Hospice for Alzheimer's Patient

Welcome to the forum. Hospice and end of life care seem to be the topic of the day. Several threads are discussing this currently. Just so you know, I'm a physician.

This may sound blunt, but hospice is not limiting the time your mom has left. Her age and her diseases are. She is close to the end of her life, and she has at least one disease- her dementia- that will certainly kill her eventually. Death is not the enemy here; suffering and pain are. Death is a natural ultimate consequence for all of us, and the point of hospice is to accept the reality that she is close to death and to make her time remaining as comfortable and as peaceful as possible both for her and her family.

She can't move, she can't walk, she has dementia. I would accept hospice care so that she can stay where she is and pass peacefully, without having to move to a different facility. You don't look for other issues; the only relevant question is whether she is comfortable or in distress. There are many times we can't cure, but we can always comfort. There are many times we should not try to postpone death, but welcome it as a release from suffering. I pray daily that my dear partner, in MC now for two years and miserable, will die in her sleep.

Look at the thread immediately following this one, and there are two on the spouses/partner page with similar discussions today- one on "hospitalizations and treatment of every symptom" and another from Diane regarding amputation.

My mom has been on hospice for two years. I think it has helped her tremendously, both physically and in enjoying her life. Hospice sends someone several times a week to socialize and hang out with her, which she loves. They send a nurse to check on her each week. They send an aid out to bath her once a week. My mom seems to enjoy these encounters.

Medicare, via hospice, pays for all her skin care products, her incontinence products, and even her medication. Nearly everything is covered 100 percent.

She has fallen several times and hurt herself, requiring stitches. Hospice nurses have been with her in the ER, making sure she has adequate treatment.

I have nothing except praise for hospice. The nurses and care workers have been wonderful, and the extra help has been a godsend. Both for me and her assisted living facility. And of course she loves all the extra attention, and the hospice aids and nurses.

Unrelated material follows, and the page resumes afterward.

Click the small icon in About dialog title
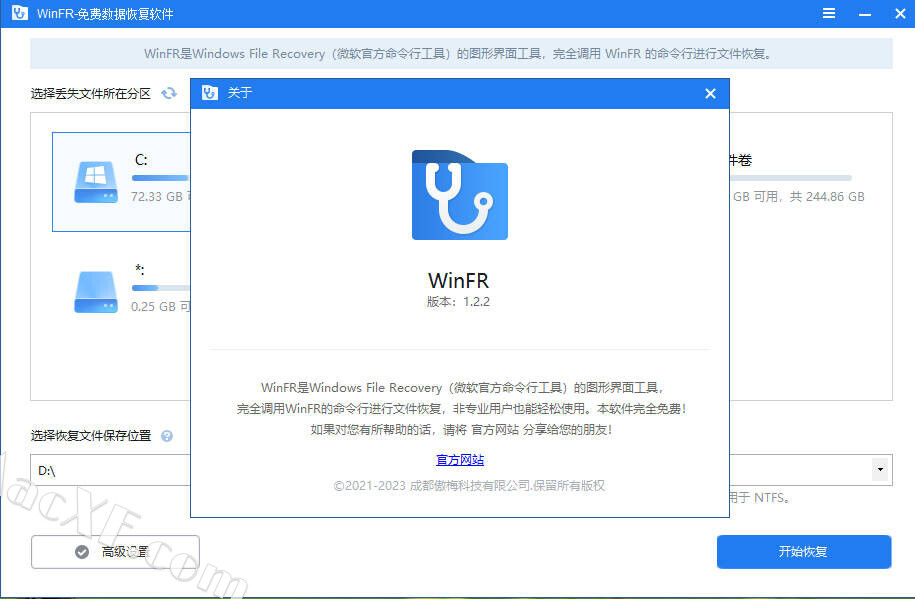The width and height of the screenshot is (915, 599). [210, 93]
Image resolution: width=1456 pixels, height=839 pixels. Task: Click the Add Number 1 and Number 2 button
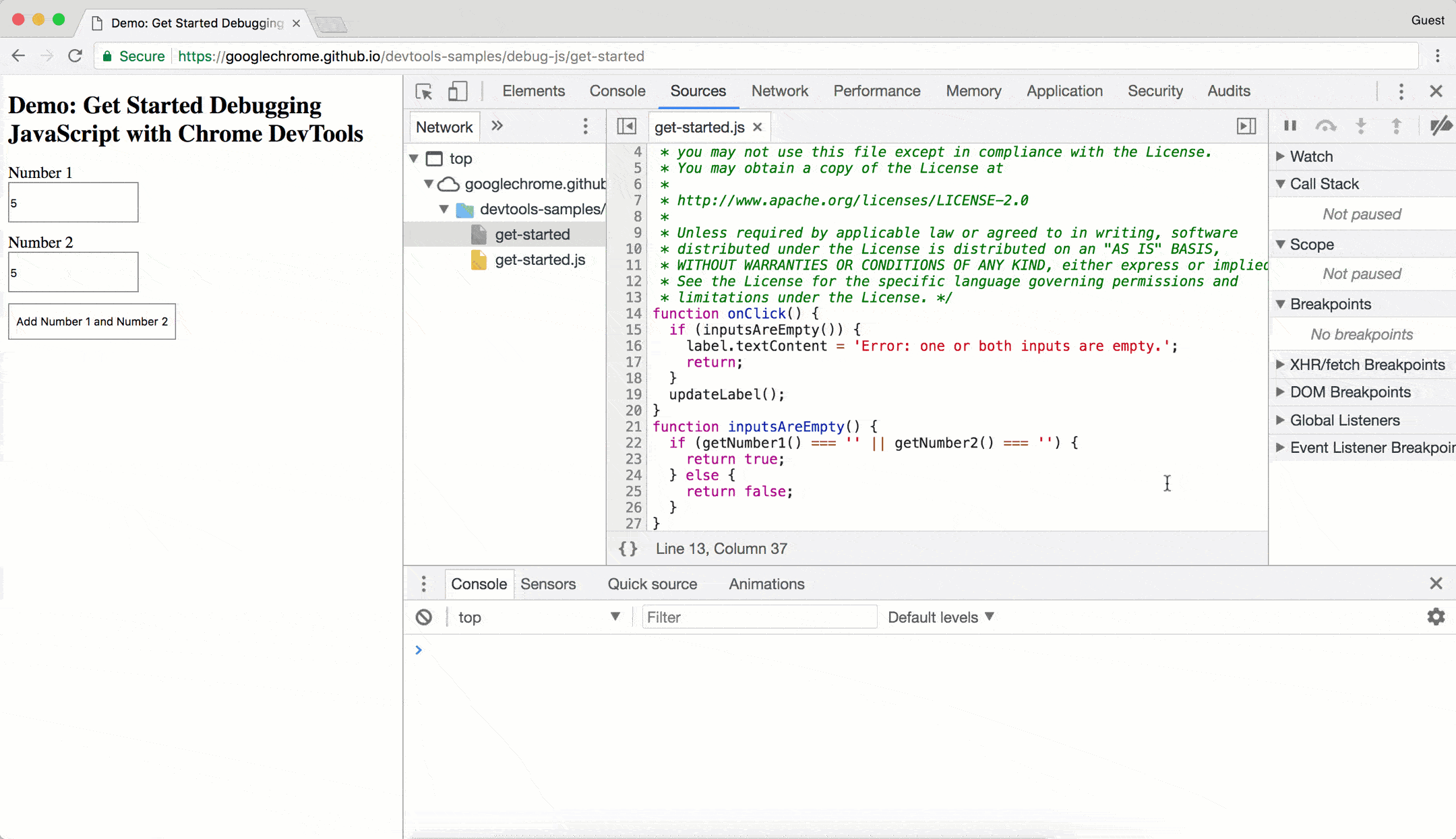point(91,321)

Being on hospice is different for people with Alzheimer's/dementia than it is for people with other terminal illnesses. I strongly recommend that you check it out and get her on hospice as soon as you can.

I just found this thread after recently posting in another location. I’m curious about how someone with Alzheimer’s qualifies for hospice care. I understand the 6 month survival timeline, but I’ve read that other conditions, besides dementia, must exist. My 82 year old husband was diagnosed in April, 2023, as being at the “moderate” stage. However, he has had a rapid decline in the last 3-4 months. About 2 months ago, he was almost totally unresponsive and had lost 15 pounds in about 3 months. After some medication changes, his cognition and responsiveness improved somewhat, but he has become increasingly frail physically. He is now totally dependent in all self-care areas and dependent on a wheelchair for mobility. Despite medication to stimulate appetite, it is a struggle to maintain his current weight. Cognitively, he is beginning to have confusion about where he is. He’s receiving home health care and they have recommended inpatient rehab hospitalization to see if he can regain any strength/mobility. So, my question is: is he at a stage where hospice could even be discussed?

Thanks for responding. Good to know you don’t have to have referral/order for evaluation!